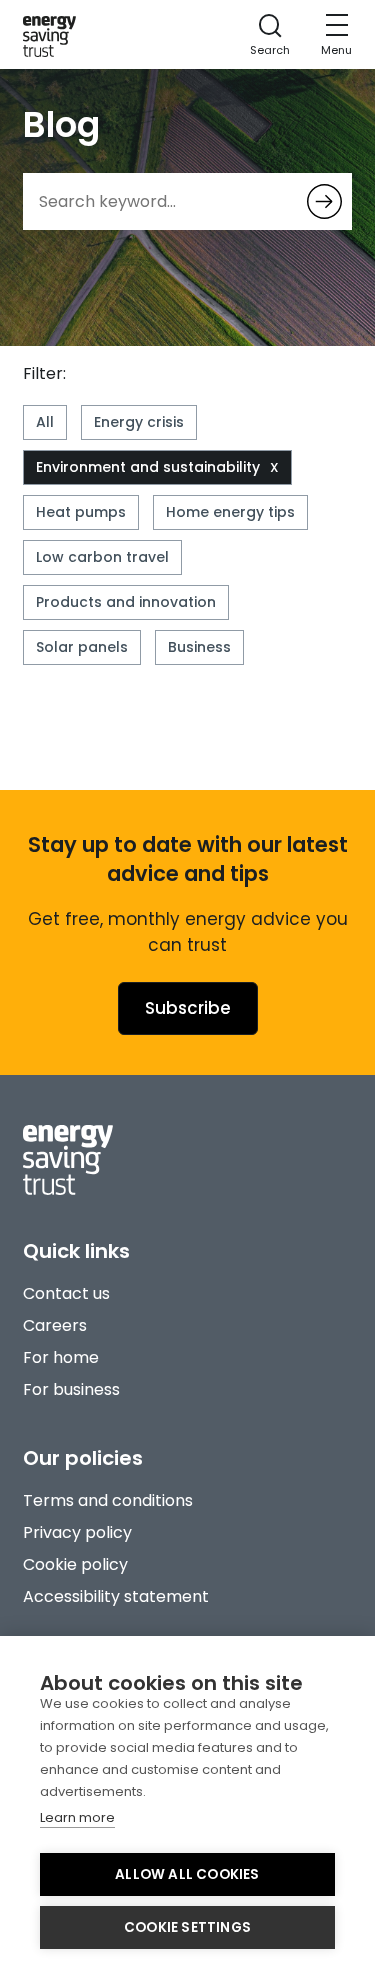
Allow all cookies (187, 1874)
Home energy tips (230, 512)
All (45, 422)
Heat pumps (81, 512)
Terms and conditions (108, 1500)
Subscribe (188, 1008)
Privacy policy (77, 1532)
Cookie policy (75, 1564)
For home (61, 1357)
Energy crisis (139, 422)
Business (199, 647)
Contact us (66, 1293)
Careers (55, 1325)
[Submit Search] (324, 201)
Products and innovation (126, 602)
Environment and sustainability (148, 467)
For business (71, 1389)
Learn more (77, 1817)
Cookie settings (187, 1927)
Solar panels (82, 647)
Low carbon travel (102, 557)
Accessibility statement (116, 1596)
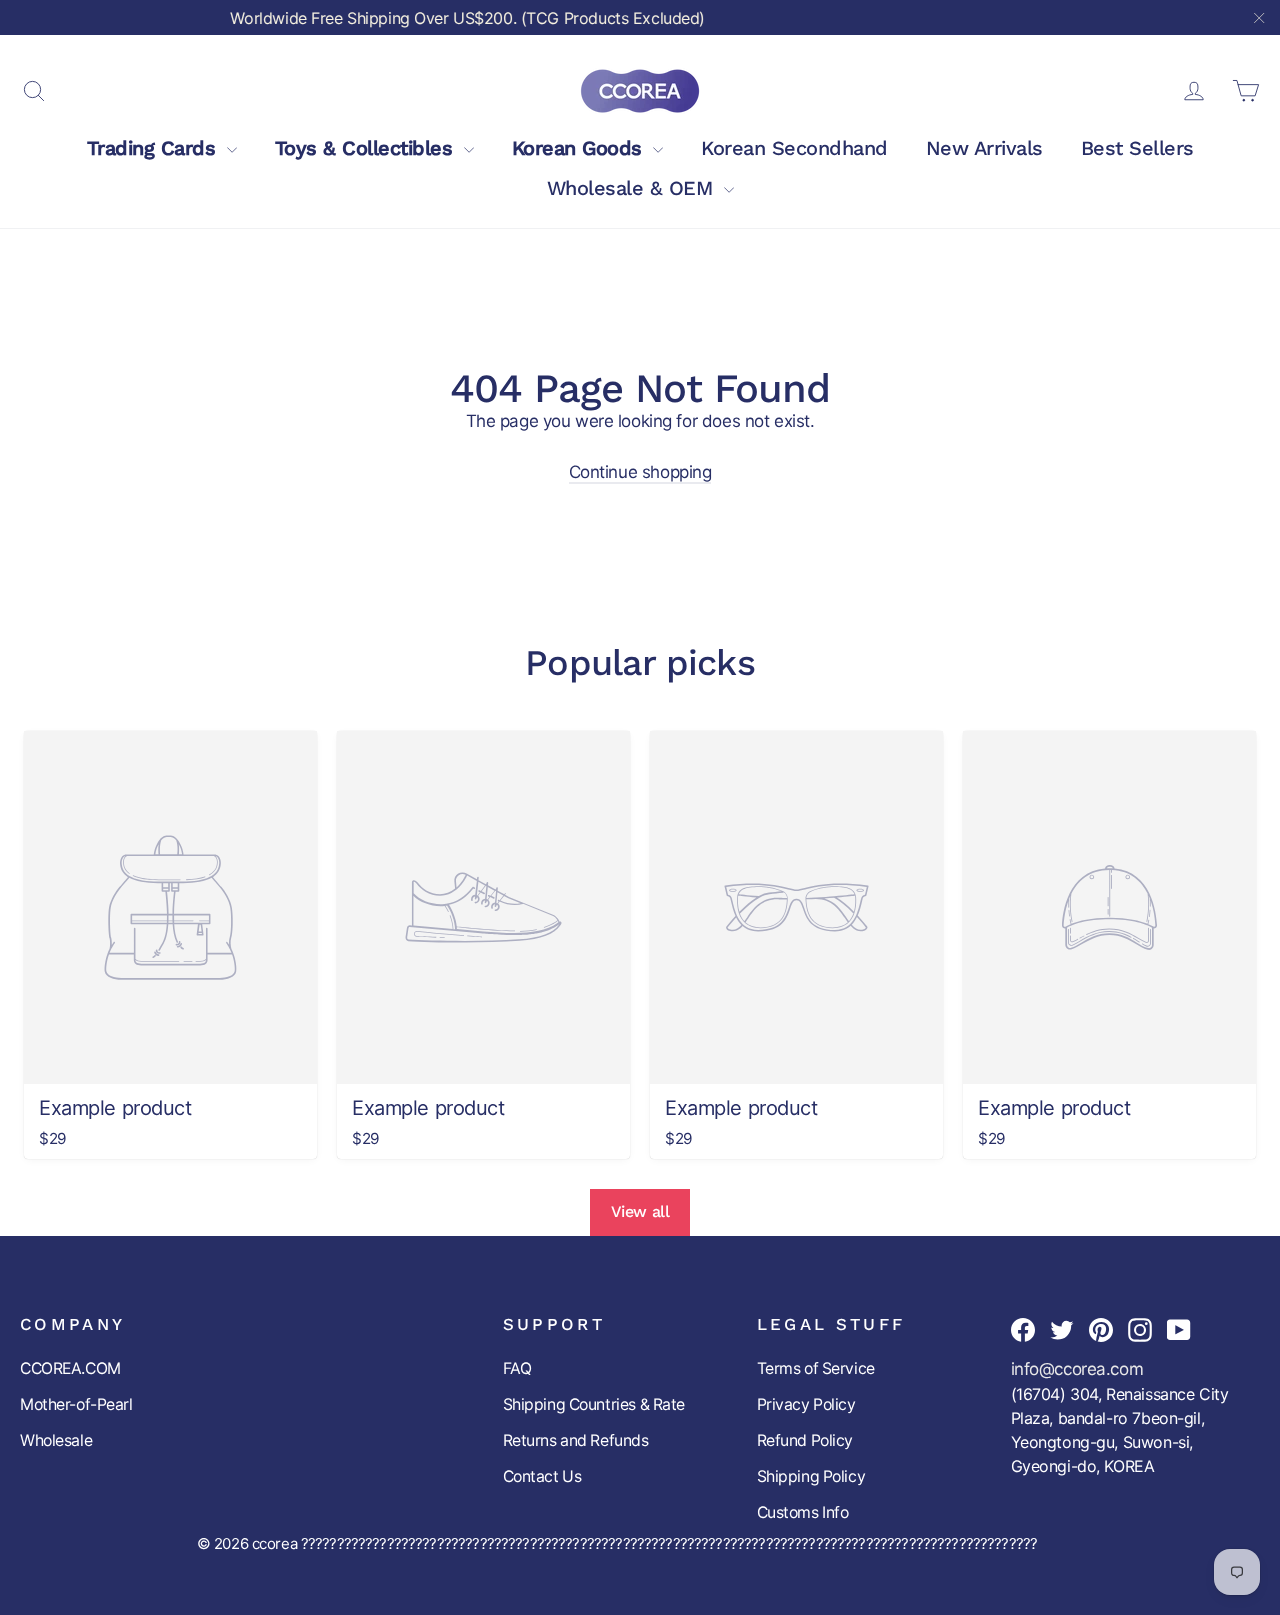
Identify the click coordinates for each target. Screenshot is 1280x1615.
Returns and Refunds (576, 1440)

**DIRECTIONS:**
For this exercise, write out exactly the lines from the one with "Solar panels (82, 647)" through the last line of the records, inclusive, and leave each picture out.

**ANSWER SECTION:**
Solar panels (82, 647)
Low carbon travel (102, 557)
Accessibility statement (116, 1596)
Identify the click coordinates for each target. Screenshot is 1280x1615.
Returns and Refunds (576, 1440)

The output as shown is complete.